- Born: 14 May 1893 Latkovo
- Died: 21 January 1945 (aged 51) Insterburg
- Allegiance: Germany
- Branch: Infantry; aviation
- Rank: Leutnant
- Unit: Jasta 3
- Commands: Jasta 20
- Awards: Royal House Order of Hohenzollern, Iron Cross First Class

= Joachim von Busse =

World War I flying ace

Leutnant Joachim von Busse (born 14 May 1893, son of Hugo von Busse and Elly von Kunkel; death 21 January 1945) was a World War I flying ace credited with eleven aerial victories.

==Early life and infantry service==

Joachim von Busse was born in Latkovo, Hohensalzen on 14 May 1893. His parents were Elly von Kunkel and Hugo von Busse. Busse joined the King's Jager Regiment No. 1 in May 1912.
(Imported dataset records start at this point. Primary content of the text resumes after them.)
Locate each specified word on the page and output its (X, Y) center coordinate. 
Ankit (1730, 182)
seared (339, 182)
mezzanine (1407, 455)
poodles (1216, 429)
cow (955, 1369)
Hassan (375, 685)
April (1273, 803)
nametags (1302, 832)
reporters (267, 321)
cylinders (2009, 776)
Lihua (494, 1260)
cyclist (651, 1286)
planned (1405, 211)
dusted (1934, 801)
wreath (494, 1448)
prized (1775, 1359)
==World War I aviation service==

Busse transferred to aviation in March 1915. He served with an artillery cooperation unit, FFA 12, before transferring to Kasta 22. His next assignment took him to single-seater fighters in Jagdstaffel 3, in August 1917. He promptly scored his first win on the 10th. He scored three more victories with his Albatros D.III, with the last one being Canadian ace Emerson Smith, before being given command of Jagdstaffel 20 on 1 December. He shot down enemy aircraft three more times, in July 1918, before being wounded on 1 August. After another victory on 24 September, he finished his tally by scoring three Victories on 3 October 1918.